TO DO: Quote exactly, and only, the lines of the material below from the line with "Argent (749, 2421)" through the line with "Dominique Strauss-Kahn (461, 2481)".
===== MATERIAL SHOWN
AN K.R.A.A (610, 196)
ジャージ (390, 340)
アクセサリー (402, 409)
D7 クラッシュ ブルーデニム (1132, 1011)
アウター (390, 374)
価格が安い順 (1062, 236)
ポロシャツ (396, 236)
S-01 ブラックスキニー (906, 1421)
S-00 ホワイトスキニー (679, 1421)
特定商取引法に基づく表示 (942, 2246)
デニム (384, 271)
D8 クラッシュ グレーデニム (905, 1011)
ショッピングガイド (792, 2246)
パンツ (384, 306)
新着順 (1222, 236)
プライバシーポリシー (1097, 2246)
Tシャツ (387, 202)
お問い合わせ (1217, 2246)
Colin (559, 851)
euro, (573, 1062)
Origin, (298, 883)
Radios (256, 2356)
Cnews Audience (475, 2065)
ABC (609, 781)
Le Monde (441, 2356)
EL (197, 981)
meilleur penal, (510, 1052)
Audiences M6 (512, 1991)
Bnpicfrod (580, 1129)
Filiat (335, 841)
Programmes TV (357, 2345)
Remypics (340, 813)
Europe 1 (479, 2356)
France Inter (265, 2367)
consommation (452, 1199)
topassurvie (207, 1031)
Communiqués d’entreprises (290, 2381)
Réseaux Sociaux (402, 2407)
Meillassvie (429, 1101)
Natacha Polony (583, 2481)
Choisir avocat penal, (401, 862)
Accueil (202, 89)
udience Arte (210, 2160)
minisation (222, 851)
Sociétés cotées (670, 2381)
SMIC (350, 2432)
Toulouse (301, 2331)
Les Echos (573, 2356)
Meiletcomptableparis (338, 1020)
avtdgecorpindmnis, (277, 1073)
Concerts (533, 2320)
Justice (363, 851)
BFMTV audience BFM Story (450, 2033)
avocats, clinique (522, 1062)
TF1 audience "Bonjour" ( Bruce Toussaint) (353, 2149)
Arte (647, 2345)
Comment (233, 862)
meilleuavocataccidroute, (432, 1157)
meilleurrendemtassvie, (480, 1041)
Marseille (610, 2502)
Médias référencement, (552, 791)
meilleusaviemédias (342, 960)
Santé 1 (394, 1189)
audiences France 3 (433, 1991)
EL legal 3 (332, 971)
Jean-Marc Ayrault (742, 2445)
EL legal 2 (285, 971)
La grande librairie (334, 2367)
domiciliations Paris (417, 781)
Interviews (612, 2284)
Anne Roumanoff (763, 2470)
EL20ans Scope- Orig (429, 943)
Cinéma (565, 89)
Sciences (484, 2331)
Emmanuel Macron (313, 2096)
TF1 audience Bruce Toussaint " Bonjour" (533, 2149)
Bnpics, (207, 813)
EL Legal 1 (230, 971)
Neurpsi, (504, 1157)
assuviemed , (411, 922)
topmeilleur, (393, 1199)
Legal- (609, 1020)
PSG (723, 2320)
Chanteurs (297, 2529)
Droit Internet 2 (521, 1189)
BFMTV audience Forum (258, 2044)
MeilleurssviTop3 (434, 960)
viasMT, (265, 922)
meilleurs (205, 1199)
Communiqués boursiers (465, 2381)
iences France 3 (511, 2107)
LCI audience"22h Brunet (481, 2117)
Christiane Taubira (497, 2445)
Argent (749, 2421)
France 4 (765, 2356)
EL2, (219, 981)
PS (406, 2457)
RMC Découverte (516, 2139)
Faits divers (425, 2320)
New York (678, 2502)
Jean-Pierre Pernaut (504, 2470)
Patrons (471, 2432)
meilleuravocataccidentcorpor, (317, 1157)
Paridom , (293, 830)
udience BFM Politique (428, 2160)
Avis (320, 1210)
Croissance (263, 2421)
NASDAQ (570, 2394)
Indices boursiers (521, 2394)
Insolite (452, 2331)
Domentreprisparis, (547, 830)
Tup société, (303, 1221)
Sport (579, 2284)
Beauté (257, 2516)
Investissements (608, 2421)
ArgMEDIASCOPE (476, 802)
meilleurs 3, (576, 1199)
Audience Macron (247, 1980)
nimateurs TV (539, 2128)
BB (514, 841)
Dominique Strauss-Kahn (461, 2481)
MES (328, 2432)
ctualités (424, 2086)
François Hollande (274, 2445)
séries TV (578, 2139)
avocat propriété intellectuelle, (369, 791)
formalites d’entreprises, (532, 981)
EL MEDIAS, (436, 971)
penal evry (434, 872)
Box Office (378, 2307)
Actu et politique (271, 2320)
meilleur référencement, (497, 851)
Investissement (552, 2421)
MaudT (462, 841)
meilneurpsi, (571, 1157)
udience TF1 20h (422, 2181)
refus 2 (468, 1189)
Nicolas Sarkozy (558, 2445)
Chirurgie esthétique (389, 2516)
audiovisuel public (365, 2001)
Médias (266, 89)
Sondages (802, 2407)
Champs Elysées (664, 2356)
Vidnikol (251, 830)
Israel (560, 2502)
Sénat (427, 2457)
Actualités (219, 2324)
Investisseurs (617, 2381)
==========
RESPONSE FOR THIS EXERCISE:
Argent (749, 2421)
France 4 (765, 2356)
EL2, (219, 981)
PS (406, 2457)
RMC Découverte (516, 2139)
Faits divers (425, 2320)
New York (678, 2502)
Jean-Pierre Pernaut (504, 2470)
Patrons (471, 2432)
meilleuravocataccidentcorpor, (317, 1157)
Paridom , (293, 830)
udience BFM Politique (428, 2160)
Avis (320, 1210)
Croissance (263, 2421)
NASDAQ (570, 2394)
Indices boursiers (521, 2394)
Insolite (452, 2331)
Domentreprisparis, (547, 830)
Tup société, (303, 1221)
Sport (579, 2284)
Beauté (257, 2516)
Investissements (608, 2421)
ArgMEDIASCOPE (476, 802)
meilleurs 3, (576, 1199)
Audience Macron (247, 1980)
nimateurs TV (539, 2128)
BB (514, 841)
Dominique Strauss-Kahn (461, 2481)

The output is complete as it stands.